Reliving movie history
The Great Basin Film Society brings classics to a Reno coffeehouse
While Star Wars and Spider-man will be raking in the big bucks at the Century Theaters in town, a small group of Truckee Meadows residents is trying to not let people forget about the lesser-known, quirky films.
The Great Basin Film Society, which had its first show in March at Ark-a’ik Coffeehouse, strives to show movies that its members love—the campy, foreign and independent films that many people may have missed. For many of the movies, it will be the first time ever on a screen in Reno.
This past weekend the society sponsored a showing of Stanley Kubrick’s A Clockwork Orange. The film, based on the book of the same name by Anthony Burgess, is one of the more critically acclaimed movies of the past 30 years, focusing on Alex and his gang of ruffians as they pillage their way through life.
But it’s not the type of movie one might find on a Saturday-afternoon broadcast channel, or even most pay channels. And it hasn’t seen a big screen in Reno since its release in 1971. The brutal depiction of a slightly futuristic England is just the type of movie that the film society wants people to get another chance—or first chance—to see.
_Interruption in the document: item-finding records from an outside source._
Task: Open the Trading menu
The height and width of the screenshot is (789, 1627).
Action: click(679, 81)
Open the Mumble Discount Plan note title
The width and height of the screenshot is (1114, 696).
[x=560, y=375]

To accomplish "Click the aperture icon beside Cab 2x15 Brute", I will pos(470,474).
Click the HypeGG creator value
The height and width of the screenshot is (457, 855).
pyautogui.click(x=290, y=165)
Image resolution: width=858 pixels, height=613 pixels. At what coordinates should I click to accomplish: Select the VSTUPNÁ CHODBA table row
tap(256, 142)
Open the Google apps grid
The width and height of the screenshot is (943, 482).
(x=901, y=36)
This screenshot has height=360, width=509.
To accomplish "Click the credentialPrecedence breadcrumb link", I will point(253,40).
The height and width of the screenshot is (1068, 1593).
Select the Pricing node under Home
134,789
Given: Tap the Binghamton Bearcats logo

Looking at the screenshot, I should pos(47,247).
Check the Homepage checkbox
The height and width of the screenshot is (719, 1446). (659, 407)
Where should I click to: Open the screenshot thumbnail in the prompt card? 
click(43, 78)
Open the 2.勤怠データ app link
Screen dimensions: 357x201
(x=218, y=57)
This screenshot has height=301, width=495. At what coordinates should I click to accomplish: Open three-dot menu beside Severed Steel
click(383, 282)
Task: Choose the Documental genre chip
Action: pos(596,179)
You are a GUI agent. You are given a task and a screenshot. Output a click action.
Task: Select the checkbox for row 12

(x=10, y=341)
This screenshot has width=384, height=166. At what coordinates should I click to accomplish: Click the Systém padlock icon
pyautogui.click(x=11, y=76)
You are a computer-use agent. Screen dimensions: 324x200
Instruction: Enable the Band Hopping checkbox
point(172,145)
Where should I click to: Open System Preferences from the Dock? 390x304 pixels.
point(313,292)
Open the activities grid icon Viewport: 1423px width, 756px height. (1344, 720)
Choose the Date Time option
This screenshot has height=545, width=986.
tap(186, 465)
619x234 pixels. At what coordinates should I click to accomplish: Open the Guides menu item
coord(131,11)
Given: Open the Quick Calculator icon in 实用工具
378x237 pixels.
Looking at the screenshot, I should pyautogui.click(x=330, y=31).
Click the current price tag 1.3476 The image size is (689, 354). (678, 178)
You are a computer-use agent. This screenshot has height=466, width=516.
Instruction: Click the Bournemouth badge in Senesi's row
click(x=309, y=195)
The selection isn’t limited to dark, foreboding movies, however.
“All of us love so many different types of movies,” says society volunteer Teree Barnes. “We cater to people with a serious interest in foreign, cult and independent films.”
The first movie shown in March was 5 Against the House (1955), which was filmed in Reno and tells the story of a poor college student’s plan to rob a casino.
The society has followed that up with such movies as Mystery Train and A Clockwork Orange. Coming in two weeks will be The Bicycle Thief, a 1949 Italian movie about an impoverished man’s struggle to retain his dignity and feed his family. Next will be a screening of Pee Wee’s Big Adventure, the 1985 movie starring Pee Wee Herman and revolving around his quest to get back his stolen bike.
“I think we are all really into the extreme movies,” Barnes says. “Extreme foreign films, extremely kooky films like Pee Wee, and extreme acid movies.”
The Great Basin Film Society rose from the ashes of the old Keystone Theater in the Reno Hilton. Many society members used to work for the Keystone, and when it went out of business, a void was left for film lovers. Although the Keystone has since reopened inside of Century Riverside, it shows only newly released art, indie and foreign films, not the older films that society members still appreciate.
Fellow movie-lover Steve Peto, owner of Ark-a’ik, offered a space in his coffeehouse for the films to be shown. Steve Savage, who started the film society, found an old screen and a 16-millimeter projector. While many of the movies are available on VHS, Barnes said that they were more interested in the rolls of film.
“The sound is different on a 16-millimeter, and you have to change the rolls,” she says, almost reverently.
Savage, a self-described life-long film lover, says that Reno needed an alternative for people who loved movies but who didn’t want to go to the chain theaters every time.
“It just seems like Reno is big enough now that it could support it," Savage says. "You go to other places like Seattle, Portland, the Bay Area and Sacramento, and they all have an alternative to the multiplex."